Mocca terjatuh dari tumpukan barang yang sedang dinaikinya, karena terkejut. Pemuda itu terjengit kesakitan. Bik Inah, pelayan senior itu buru - buru menolong Mocca.

"Tuan tidak apa - apa?"

"Gak apa - apa, Bik, gue kan Naruto," Mocca cengengesan, bercampur kesakitan.

"Naruto?"

"Ah lupain, Bik. Btw kenapa Bibik ke sini?"

"Bibik bawakan makanan untuk Tuan, Bibik yakin Tuan belum makan. Ayo lekas di makan, mumpung Tuan Dirgantara sedang pergi," pelayan senior itu meletakkan baki berisi nasi berserta lauknya ke depan Mocca, saat mereka berdua duduk di lantai.
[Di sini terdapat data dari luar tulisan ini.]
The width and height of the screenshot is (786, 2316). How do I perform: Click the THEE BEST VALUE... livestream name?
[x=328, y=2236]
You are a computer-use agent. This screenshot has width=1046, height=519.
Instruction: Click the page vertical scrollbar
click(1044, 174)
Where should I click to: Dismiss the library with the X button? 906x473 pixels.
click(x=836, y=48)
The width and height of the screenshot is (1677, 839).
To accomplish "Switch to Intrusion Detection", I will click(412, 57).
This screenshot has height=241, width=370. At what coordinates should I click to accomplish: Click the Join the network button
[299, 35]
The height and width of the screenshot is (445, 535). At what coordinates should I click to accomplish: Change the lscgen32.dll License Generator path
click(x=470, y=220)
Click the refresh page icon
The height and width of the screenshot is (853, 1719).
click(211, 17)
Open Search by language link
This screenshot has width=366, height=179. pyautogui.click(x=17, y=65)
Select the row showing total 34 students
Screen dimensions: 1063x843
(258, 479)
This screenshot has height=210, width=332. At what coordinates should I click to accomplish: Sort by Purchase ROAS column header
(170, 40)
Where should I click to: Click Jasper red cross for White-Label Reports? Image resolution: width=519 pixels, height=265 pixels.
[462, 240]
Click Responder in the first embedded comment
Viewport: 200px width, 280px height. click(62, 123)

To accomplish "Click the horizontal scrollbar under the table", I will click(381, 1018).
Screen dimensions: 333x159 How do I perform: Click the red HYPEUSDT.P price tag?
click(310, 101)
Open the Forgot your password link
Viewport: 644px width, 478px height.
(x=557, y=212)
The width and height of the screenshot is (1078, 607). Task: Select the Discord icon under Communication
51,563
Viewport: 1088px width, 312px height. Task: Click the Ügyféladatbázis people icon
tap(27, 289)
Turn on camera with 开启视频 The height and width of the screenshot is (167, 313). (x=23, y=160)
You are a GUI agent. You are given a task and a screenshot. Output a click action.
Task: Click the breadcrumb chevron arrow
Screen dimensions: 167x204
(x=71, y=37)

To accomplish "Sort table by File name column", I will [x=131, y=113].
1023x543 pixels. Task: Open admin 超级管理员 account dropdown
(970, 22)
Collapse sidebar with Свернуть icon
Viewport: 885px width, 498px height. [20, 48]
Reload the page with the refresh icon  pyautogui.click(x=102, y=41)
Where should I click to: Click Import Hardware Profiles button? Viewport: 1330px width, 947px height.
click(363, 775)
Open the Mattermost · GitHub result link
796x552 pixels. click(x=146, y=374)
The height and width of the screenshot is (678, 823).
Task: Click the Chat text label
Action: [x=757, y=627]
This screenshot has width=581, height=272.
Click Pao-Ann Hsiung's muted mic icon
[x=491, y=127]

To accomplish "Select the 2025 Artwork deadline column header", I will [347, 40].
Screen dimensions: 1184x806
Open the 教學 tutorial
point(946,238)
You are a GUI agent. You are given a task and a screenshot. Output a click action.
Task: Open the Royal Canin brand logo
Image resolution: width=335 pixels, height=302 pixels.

Mocca tertegun melihat kebaikan wanita setengah baya itu.

"Te-terima kasih, Bik,"

Perutnya sangat lapar, tapi tubuhnya ternyata tak dapat menerima tampaknya, baru satu - dua suap, Mocca memuntahkan semua yang dilahapnya.

"Tuan? Tuan tidak apa - apa?" Bik Inah mau tak mau khawatir juga melihat Tuan Mudanya muntah - muntah. Cairan putih memenuhi makanan yang dimuntahkan pemuda itu.

"Maaf Bik, maaf, gak tau, kok gue rasanya mual banget!" Rintih Mocca. Bik inah menyodorkan sapu tangan pada Mocca saat melihat pemuda itu mengusap mulut sekenanya dengan punggung tangan. Mocca akhirnya hanya meneguk teh hangat yang dibawa Bik Inah, tapi lumayan membuatnya lega.

"Bibik panggil Dokter ya?" Tawar Bik Inah, tapi Mocca menggeleng, mata coklat mudanya memperhatikan pelayan senior itu membersihkan lantai gudang dari sisa makanan dan muntah.

"Bik, bantu gue keluar dari sini..," tiba - tiba Mocca berkata.

"Apa Tuan?"

"Keluar dari sini,"

"Kenapa Tuan? Nanti Tuan Dirgantara tambah marah dengan Tuan," Bik Inah gundah memandang Mocca. "Bibik rasa lebih baik Tuan turuti dulu kemauan Tuan Dirgantara.. "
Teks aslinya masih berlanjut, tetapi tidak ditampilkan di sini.